Les Cahiers d’A2C #12 – Mars 2024
Ce témoignage, relatant une agression sexuelle du point de vue de la victime, a été proposé à la lecture, avec l’accord de son autrice, par le groupe de travail VSS lors du dernier week-end national, en vue d’un travail sur la prévention. Un deuxième texte, écrit par une personne ayant participé à la même soirée, était aussi proposé pour comprendre les mécanismes ayant empêché la réaction des présent·es. L’objectif était de réfléchir ensemble à une prise en charge et une responsabilisation collective du consentement. Pour ce faire, le groupe de travail avait préparé une série de questions qui nous a été donnée avant la lecture du texte : À partir de quel moment, peut-on parler d’agression sexuelle ? Dans le texte ? Comment être sûr·e que les limites sont franchies, que le consentement n’est pas respecté ? Pour la personne potentiellement agressée ? Pour la personne potentiellement agresseuse ? Pour les éventuel·les témoins ? Qu’est-ce que le consentement pour toi ? Comment s’y prend un agresseur pour arriver à ses fins ? L’agresseur est-il toujours conscient de ce qu’il fait ? Si oui, qu’est-ce qui le montre ? Quels sont les obstacles qui peuvent empêcher de réagir ? Pour la personne qui subit l’agression ? Pour celleux qui pourraient intervenir ?
Ces questions ont été travaillées en petits groupes mixtes, donnant lieu, par la suite, à une restitution collective, à une discussion et à une tentative de propositions concrètes.
Récit d’une rencontre comme beaucoup d’autres
Aujourd’hui, après quelques jours à prendre du recul et à me soigner, je t’écris une lettre pour te raconter cette soirée où l’on s’est rencontré·es. Oui, tu étais avec moi pendant les moments que je vais décrire, mais j’avais si peu d’importance pour toi que je me permets de te raconter tout de même car je suis persuadée que l’on n’a partagé que très peu de choses pendant ces moments où l’on était « ensemble ».

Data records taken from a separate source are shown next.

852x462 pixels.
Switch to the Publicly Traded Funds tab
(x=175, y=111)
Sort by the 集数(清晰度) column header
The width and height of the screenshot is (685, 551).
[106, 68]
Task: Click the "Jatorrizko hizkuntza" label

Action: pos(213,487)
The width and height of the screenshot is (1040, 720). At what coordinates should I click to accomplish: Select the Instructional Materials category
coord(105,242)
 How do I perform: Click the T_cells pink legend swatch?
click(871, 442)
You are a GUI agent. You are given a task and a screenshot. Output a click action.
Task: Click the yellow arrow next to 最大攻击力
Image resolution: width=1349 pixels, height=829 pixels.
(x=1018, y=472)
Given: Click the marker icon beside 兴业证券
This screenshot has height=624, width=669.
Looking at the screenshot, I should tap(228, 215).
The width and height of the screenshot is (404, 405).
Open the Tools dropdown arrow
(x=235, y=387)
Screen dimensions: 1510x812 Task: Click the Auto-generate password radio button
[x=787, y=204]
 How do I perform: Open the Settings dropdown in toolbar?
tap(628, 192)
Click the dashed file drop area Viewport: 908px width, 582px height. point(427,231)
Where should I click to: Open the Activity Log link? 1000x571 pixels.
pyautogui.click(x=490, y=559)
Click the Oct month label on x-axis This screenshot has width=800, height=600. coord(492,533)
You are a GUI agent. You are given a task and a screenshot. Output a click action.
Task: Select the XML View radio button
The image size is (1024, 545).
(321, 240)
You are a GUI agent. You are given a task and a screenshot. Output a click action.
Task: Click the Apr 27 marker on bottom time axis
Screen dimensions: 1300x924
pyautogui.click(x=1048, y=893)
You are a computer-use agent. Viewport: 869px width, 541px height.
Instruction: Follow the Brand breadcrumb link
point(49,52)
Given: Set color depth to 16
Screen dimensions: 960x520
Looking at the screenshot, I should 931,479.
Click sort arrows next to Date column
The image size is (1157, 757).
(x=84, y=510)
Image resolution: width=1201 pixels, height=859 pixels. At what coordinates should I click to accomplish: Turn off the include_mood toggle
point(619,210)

Pour te poser le contexte de mon côté (le tiens je ne le connais pas et il t’appartient), cette soirée était très importante pour moi. Elle coïncidait avec la fin de mes études, j’avais très envie de faire la fête et j’attendais avec impatience ce moment de détente chez mes ami·es. Je sais qu’avec elleux je suis en sécurité et entourée de personnes bienveillantes, de confiance, qui sont là pour passer un bon moment dans le respect de chacun·e.
C’est donc avec l’esprit léger que j’ai discuté, bu et dansé autour du brasero. J’ai tout aimé, la musique, les rencontres, les gens… et surtout la danse. Ça faisait si longtemps que je n’avais pas pu libérer mon corps sur de la musique ! Je n’avais pas envie de m’arrêter. Il se faisait tard et les gens partaient petit à petit, les danseur·euses se faisaient de moins en moins nombreuxes… et tu étais parmi les dernier·es. Tu dansais si bien et tu étais beau. Je me suis rapprochée pour partager ce moment avec toi. On a dansé tous les deux et c’était bon de retrouver ces sensations de connexion et de liberté. De flirt un peu aussi, je ne vais pas nier que j’ai pris du plaisir à jouer et à danser entre tes bras, à t’échapper puis à te revenir au gré de la musique. Pendant un instant, j’étais sur un nuage de bien-être et de bonheur.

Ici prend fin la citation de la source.